The effect of CIAPIN1-silencing on CCA cell motility was determined using a transwell 24-well plate. For the migration assay, the chamber was equipped with the membrane filter of 8 µm pore size (Corning, Kennebunk, ME, USA), and for the invasion assay, the chamber was equipped with the Matrigel-coated membrane (Corning, Kennebunk, ME, USA). CIAPIN1-silenced and scramble-treated KKU-100 cells were inoculated into the upper chamber with a cell density of 4 × 104 cells/200 µL of serum-free medium. The lower chamber was filled with 600 µL of complete medium. After incubation for 48 h, migrated cells on the lower surface of the membrane were fixed with 100% methanol and stained with 2% crystal violet in 2% ethanol for 15 min. They were then washed in 1xTBS 5 times. The migrated/invaded cells were counted as the number of nuclei under an inverted microscope fitted with an objective lens of 10×. Six randomized fields for each membrane filter were counted [22].

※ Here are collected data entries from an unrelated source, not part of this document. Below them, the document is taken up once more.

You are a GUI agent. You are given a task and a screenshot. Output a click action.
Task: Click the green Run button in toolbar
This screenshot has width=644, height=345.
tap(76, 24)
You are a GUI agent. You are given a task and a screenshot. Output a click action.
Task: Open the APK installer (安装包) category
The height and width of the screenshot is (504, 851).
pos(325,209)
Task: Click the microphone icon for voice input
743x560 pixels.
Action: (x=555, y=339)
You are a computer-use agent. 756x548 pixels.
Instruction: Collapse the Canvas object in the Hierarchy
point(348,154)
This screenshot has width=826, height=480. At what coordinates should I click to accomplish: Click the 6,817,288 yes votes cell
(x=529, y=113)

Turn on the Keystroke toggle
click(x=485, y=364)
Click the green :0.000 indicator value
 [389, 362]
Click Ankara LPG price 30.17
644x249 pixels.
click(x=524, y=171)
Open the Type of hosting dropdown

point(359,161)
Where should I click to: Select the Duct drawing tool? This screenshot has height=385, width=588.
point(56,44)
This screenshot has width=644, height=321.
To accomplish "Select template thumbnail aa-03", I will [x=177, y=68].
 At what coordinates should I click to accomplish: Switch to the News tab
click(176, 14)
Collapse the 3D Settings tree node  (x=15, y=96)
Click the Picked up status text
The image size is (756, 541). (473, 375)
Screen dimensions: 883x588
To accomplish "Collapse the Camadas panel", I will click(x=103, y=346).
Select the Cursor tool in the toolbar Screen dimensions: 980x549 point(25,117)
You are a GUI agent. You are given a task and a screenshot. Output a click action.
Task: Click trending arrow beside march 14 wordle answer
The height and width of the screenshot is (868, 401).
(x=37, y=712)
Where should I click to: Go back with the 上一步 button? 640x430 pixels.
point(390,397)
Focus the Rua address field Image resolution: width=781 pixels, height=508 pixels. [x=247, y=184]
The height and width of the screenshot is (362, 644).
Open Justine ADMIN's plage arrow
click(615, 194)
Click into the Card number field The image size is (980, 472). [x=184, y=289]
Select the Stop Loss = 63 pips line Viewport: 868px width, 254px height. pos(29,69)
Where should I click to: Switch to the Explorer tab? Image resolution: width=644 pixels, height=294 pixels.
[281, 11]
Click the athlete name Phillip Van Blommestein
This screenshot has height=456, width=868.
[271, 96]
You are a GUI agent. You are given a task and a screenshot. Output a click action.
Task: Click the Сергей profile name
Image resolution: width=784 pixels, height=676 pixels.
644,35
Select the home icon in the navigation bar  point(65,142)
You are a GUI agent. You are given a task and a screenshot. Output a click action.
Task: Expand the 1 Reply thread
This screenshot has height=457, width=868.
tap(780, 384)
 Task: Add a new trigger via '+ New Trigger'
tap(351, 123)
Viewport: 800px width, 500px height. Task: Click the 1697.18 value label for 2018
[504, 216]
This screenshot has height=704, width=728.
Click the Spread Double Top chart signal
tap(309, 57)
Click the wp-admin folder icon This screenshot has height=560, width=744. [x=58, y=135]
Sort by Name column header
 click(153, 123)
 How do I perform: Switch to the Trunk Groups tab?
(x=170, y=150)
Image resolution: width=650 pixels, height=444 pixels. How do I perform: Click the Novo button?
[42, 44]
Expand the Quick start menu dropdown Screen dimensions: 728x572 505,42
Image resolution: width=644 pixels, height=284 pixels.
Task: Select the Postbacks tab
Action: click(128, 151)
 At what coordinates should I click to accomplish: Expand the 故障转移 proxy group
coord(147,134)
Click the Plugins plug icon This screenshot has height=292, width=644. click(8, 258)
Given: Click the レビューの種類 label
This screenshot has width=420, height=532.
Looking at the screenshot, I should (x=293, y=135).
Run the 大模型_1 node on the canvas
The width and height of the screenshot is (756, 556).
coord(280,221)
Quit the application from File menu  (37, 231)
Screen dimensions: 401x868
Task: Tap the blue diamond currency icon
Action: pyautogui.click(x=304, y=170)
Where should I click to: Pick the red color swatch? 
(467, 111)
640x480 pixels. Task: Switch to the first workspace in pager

2.13. Statistical Analysis

The data are presented as the median ± quartile deviation or the mean ± standard deviation (with the minimum to the maximum range). The difference in the values between two independent sample groups was estimated using the Mann–Whitney U test. The association between serum CIAPIN1 levels and patients’ clinicopathological parameters was analyzed using Fisher’s exact test. X-tile software version 3.6.1 [23] was used to find out the optimal cut-off values of CIAPIN1 expression in tissues in relation to the prognosis of CCA. This cut-off was used to dichotomize its relative intensity as low and high levels and their correlation with clinicopathological parameters including survival time was determined. The Cox proportional hazards regression model was used for univariate and multivariate analysis. p < 0.05 was considered statistically significant. IBM SPSS v.26 software (IBM Corp., Armonk, NY, USA) was used for statistical analyses.

3. Results

3.1. Immunohistochemical Detection of CIAPIN1 Protein in CCA Tissues

The expression of CIAPIN1 in CCA was investigated immunohistochemically using 39 CCA tissues. The results showed that CIAPIN1 was stained predominantly in the cytoplasm of both cancerous and normal cells (Figure 1b,c). Figure 1a is a negative control staining of CCA tissue without primary antibodies. Using the H-score system, CIAPIN1 was highly (p < 0.0001) expressed in CCA (mean ± SD of H-score = 216 ± 25), compared with normal bile ducts in the CCA adjacent areas (mean ± SD of H-score = 51 ± 21) (Figure 1d). In addition, comparing patients with and without lymph node metastasis, our data showed that CIAPIN1 expression in CCA of the patients in the lymph node metastasis group was significantly higher than that of the non-metastasis group (p < 0.0001, Figure 1e).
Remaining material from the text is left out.